She was laying there on the couch, watching TV with her brother and I. She had fever, 101.7, but she was doing OK. We had been talking casually when all of the sudden her eyes became vacant and she stopped moving. She was still looking toward me, but I could tell she wasn't "there". Then she started laughing. Laughing? But with wide glassy eyes and no sign of joy. Even though I was in her face trying to get her attention she was completely unresponsive for at least 10 more seconds.
Then she looked at me and I could tell IT was over. Whatever it was. She seemed confused. My son asked me if she was losing her mind. I tried to downplay it as something that "just happens with a fever"... But I was shaken.
I got her ready for bed. Put her in a bath to help lower her temp. Cursed at the fact that she can't take Motrin or Ibuprofen because of her kidneys. Forced more tylenol down her, begged her drink something, anything and laid her in her bed.

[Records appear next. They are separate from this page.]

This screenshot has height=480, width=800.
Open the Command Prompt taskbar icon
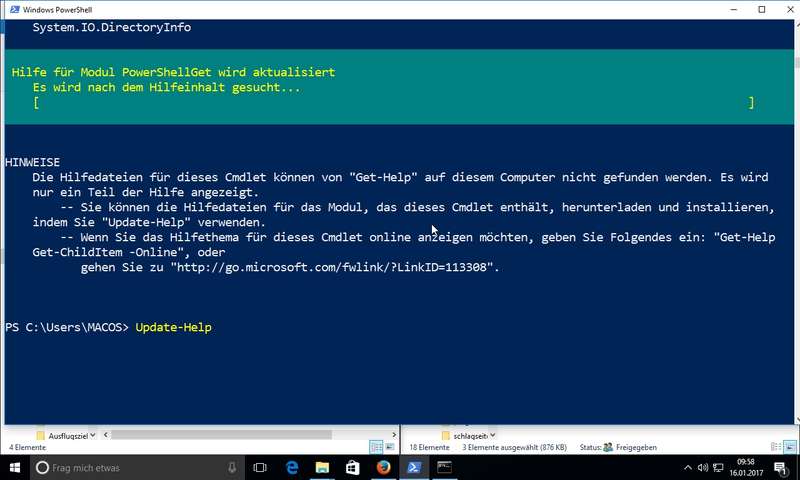coord(444,467)
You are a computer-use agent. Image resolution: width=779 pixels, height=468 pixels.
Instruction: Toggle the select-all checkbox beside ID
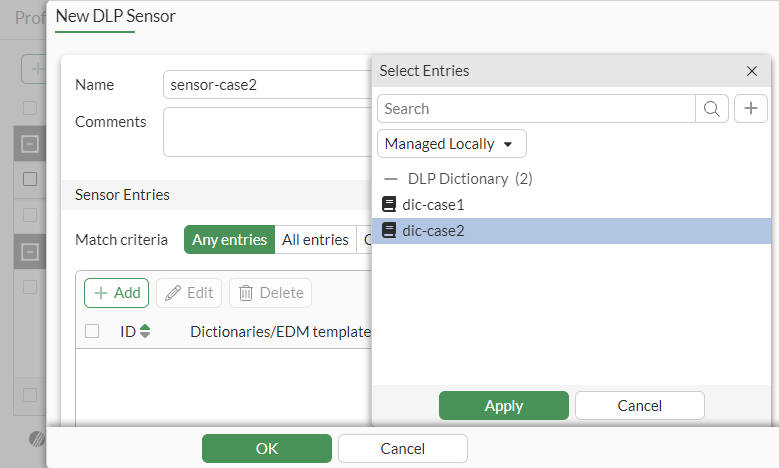(92, 331)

She was restless, tossing and turning and whining. Here temp was back up around 102, not terrible. BG holding steady at 150. I went to wash my face and then came back to check on her. When I touched her arm she started to cry and then became still, and IT happened again. Only this time it lasted much longer. She was just laying there staring vacantly at nothing, and "laughing"... like something out of a horror movie. I could tell she was breathing, and she wasn't convulsing, so I ran downstairs to get the phone. When I returned she stopped and laid there with those glazed eyes for several more seconds, and then she was back. This time she was freaked out. She couldn't remember what had happened, but she knew something was wrong. She cried for at least 20 minutes before I got her back to sleep.
I called our (completely useless) pediatrician who said it did not sound like a normal febrile seizure, but not to worry too much. He had never heard of a "laughing seizure," and didn't seem to give it much thought. "Going to the ER wont do you any good if she's laughing, put her in the bath and try to keep her temp down."
Oh gee thanks Dr. useless, sorry to interrupt your sleep with this medical nightmare I'm in. grrrr (BTW, 5 seconds on google will bring hundreds of results on laughing seizures. Who knew... not him, clearly)
I put her back in the tub, and gave her a nice big dose of Motrin. (I will apologize to her kidneys later, but I wasn't gonna screw around with anymore useless tylenol.) Then I put her back in bed, and laid down next to her and cried and prayed and begged God not to let IT happen again. Her fever broke, and IT didn't.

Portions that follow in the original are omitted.